Earlier this month, the FDA finalized new guidelines for manufacturers of infant formula in order to better protect babies from contaminated products. The move is a response to several prominent nationwide recalls of different formula products in the last several years.
As reported by MSN.com, in 2010, 5 million containers of Similac were recalled by Abbott Laboratories because they might have been contaminated by insect parts. In 2011, powdered versions of Enfamil, made by Mead Johnson Nutrition, were yanked from store shelves over concerns of contamination, which later proved unfounded.
Still, the red flag was raised, and now companies that make baby formula will be required to test for the presence of two kinds of bacteria, salmonella and cronobacter, that pose serious health risks to wee ones. They’ll also have to monitor their products for a longer period.
Salmonella can cause diarrhea and fever, sometimes to a life-threatening degree; cronobacter, which prefers dry environments such as powdered formula, can cause swelling of the brain — meningitis — in infants.
Most public health officials and medical professionals say breast milk is best for babies, but for various reasons of both necessity and convenience, many mothers don’t breast feed. So, many infants get all or part of their nutrition from formula.
Baby formula is not subject to FDA approval prior to sale. But all formula sold in the U.S. must meet federal nutrient requirements, and they do not change with the new regs. Infant formula manufacturers are required to register with FDA, and notify the agency before they market a new formula.
The FDA conducts yearly inspections of all facilities that manufacture infant formula. It collects and analyzes product samples, and inspects new facilities. If the feds determine that a formula presents a risk to human health, its manufacturer must conduct a recall.
The new requirements, according to the FDA, are meant to establish the "good manufacturing practices" that many companies voluntarily follow. These regulations establish federally enforceable standards for safety and quality.
They apply to formula sold "for use by healthy infants without unusual medical or dietary problems," said the FDA.
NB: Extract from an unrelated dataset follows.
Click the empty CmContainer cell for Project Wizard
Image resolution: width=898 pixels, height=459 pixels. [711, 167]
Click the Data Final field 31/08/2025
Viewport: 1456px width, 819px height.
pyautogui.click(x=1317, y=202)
Under the new rules, companies must test their products' nutrient content and prove that the formulas can "support normal physical growth," the agency said. They must test the nutrient content in the final product stage, before entering the market and at the end of the products’ shelf life.
According to FDA, about 1 million U.S. infants are fed formula from birth; by the time they are three months old, about 2.7 million rely on formula for at least part of their nutrition.
Infant formula comes in three forms:
- powder — the least expensive of the infant formulas, it must be mixed with water before feeding;
- liquid concentrate — must be mixed with an equal amount of water;
- ready-to-feed — the most expensive form of formula that requires no mixing.
The protein source varies among the different types of formula. The FDA’s nutrient specifications are set to meet the nutritional needs of average, healthy infants. Manufacturers use nutrient levels that usually exceed the FDA minimum. So babies fed infant formulas don’t need added nutrients unless they are fed a low-iron formula.
The formulas currently available in the U.S are either “iron-fortified” — with about 12 milligrams of iron per liter — or “low iron” — with about 2 milligrams of iron per liter. The American Academy of Pediatrics (AAP) recommends that formula-fed infants be fed iron-fortified formula to help reduce the prevalence of iron-deficiency anemia.